The block argument is always last when sending a message to a method. A block is sent to a method using do ... end or { ... }:

my_method do
  # ...
end

or:

my_method {
  # ...
}

do end has lower precedence than { } so:

method_1 method_2 {
  # ...
}

Sends the block to method_2 while:

method_1 method_2 do
  # ...
end

Sends the block to method_1. Note that in the first case if parentheses are used the block is sent to method_1.

A block will accept arguments from the method it was sent to. Arguments are defined similar to the way a method defines arguments. The block’s arguments go in | ... | following the opening do or {:

my_method do |argument1, argument2|
  # ...
end

Block Local Arguments

You may also declare block-local arguments to a block using ; in the block arguments list. Assigning to a block-local argument will not override local arguments outside the block in the caller’s scope:

def my_method
  yield self
end

place = "world"

my_method do |obj; place|
  place = "block"
  puts "hello #{obj} this is #{place}"
end

puts "place is: #{place}"

This prints:

hello main this is block
place is world

So the place variable in the block is not the same place variable as outside the block. Removing ; place from the block arguments gives this result:

hello main this is block
place is block

Array to Arguments Conversion

Given the following method:

def my_method(argument1, argument2, argument3)
end

You can turn an Array into an argument list with * (or splat) operator:

arguments = [1, 2, 3]
my_method(*arguments)

or:

arguments = [2, 3]
my_method(1, *arguments)

Both are equivalent to:

my_method(1, 2, 3)

You may also use the ** (described next) to convert a Hash into keyword arguments.

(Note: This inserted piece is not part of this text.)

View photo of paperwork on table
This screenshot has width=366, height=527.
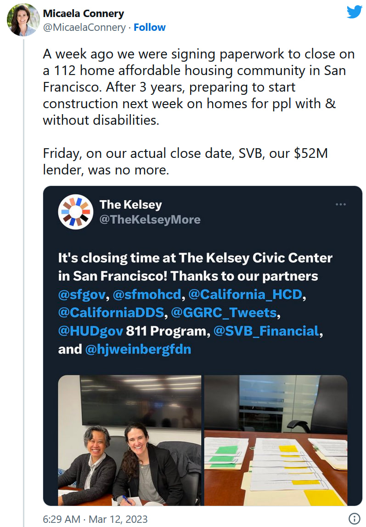[276, 440]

If the number of objects in the Array do not match the number of arguments for the method, an ArgumentError will be raised.

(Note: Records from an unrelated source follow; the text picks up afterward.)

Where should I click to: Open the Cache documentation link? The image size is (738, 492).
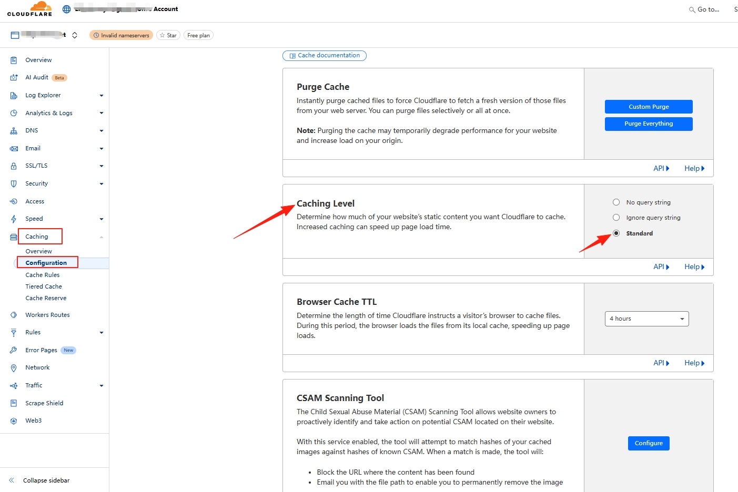tap(325, 56)
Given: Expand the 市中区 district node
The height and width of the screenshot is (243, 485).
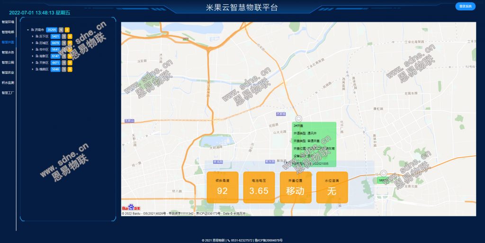Looking at the screenshot, I should tap(33, 49).
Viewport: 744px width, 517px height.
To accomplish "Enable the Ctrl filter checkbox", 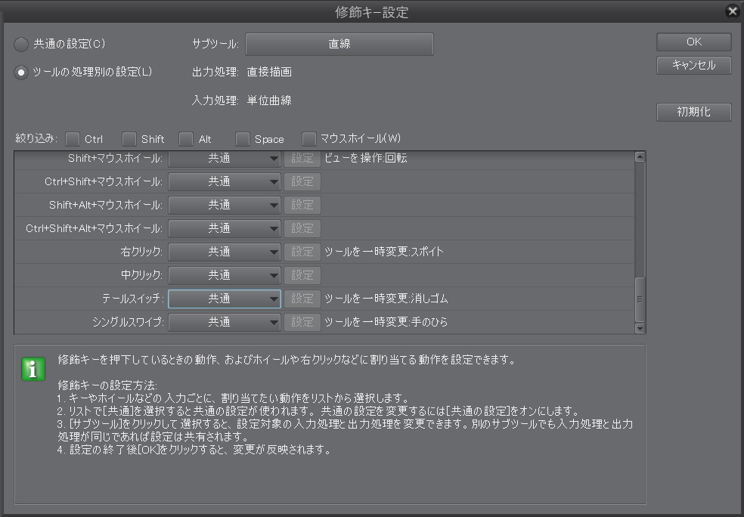I will (73, 139).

If the splat operator comes first in the call, parentheses must be used to avoid a warning:

my_method *arguments  # warning
my_method(*arguments) # no warning

Hash to Keyword Arguments Conversion

Given the following method:

def my_method(first: 1, second: 2, third: 3)
end

You can turn a Hash into keyword arguments with the ** (keyword splat) operator:

arguments = { first: 3, second: 4, third: 5 }
my_method(**arguments)

or:

arguments = { first: 3, second: 4 }
my_method(third: 5, **arguments)

Both are equivalent to:

my_method(first: 3, second: 4, third: 5)

If the method definition uses the keyword splat operator to gather arbitrary keyword arguments, they will not be gathered by *:

def my_method(*a, **kw)
  p arguments: a, keywords: kw
end

my_method(1, 2, '3' => 4, five: 6)

Prints:

{:arguments=>[1, 2], :keywords=>{'3'=>4, :five=>6}}

Proc to Block Conversion

Given a method that use a block:

def my_method
  yield self
end

You can convert a proc or lambda to a block argument with the & (block conversion) operator:

argument = proc { |a| puts "#{a.inspect} was yielded" }

my_method(&argument)

If the block conversion operator comes first in the call, parenthesis must be used to avoid a warning:

my_method &argument  # warning
my_method(&argument) # no warning

Method Lookup

When you send a message, Ruby looks up the method that matches the name of the message for the receiver. Methods are stored in classes and modules so method lookup walks these, not the objects themselves.

Here is the order of method lookup for the receiver’s class or module R:

If R is a class with a superclass, this is repeated with R‘s superclass until a method is found.

Once a match is found method lookup stops.

If no match is found this repeats from the beginning, but looking for method_missing. The default method_missing is BasicObject#method_missing which raises a NameError when invoked.

If refinements (an experimental feature) are active, the method lookup changes. See the refinements documentation for details.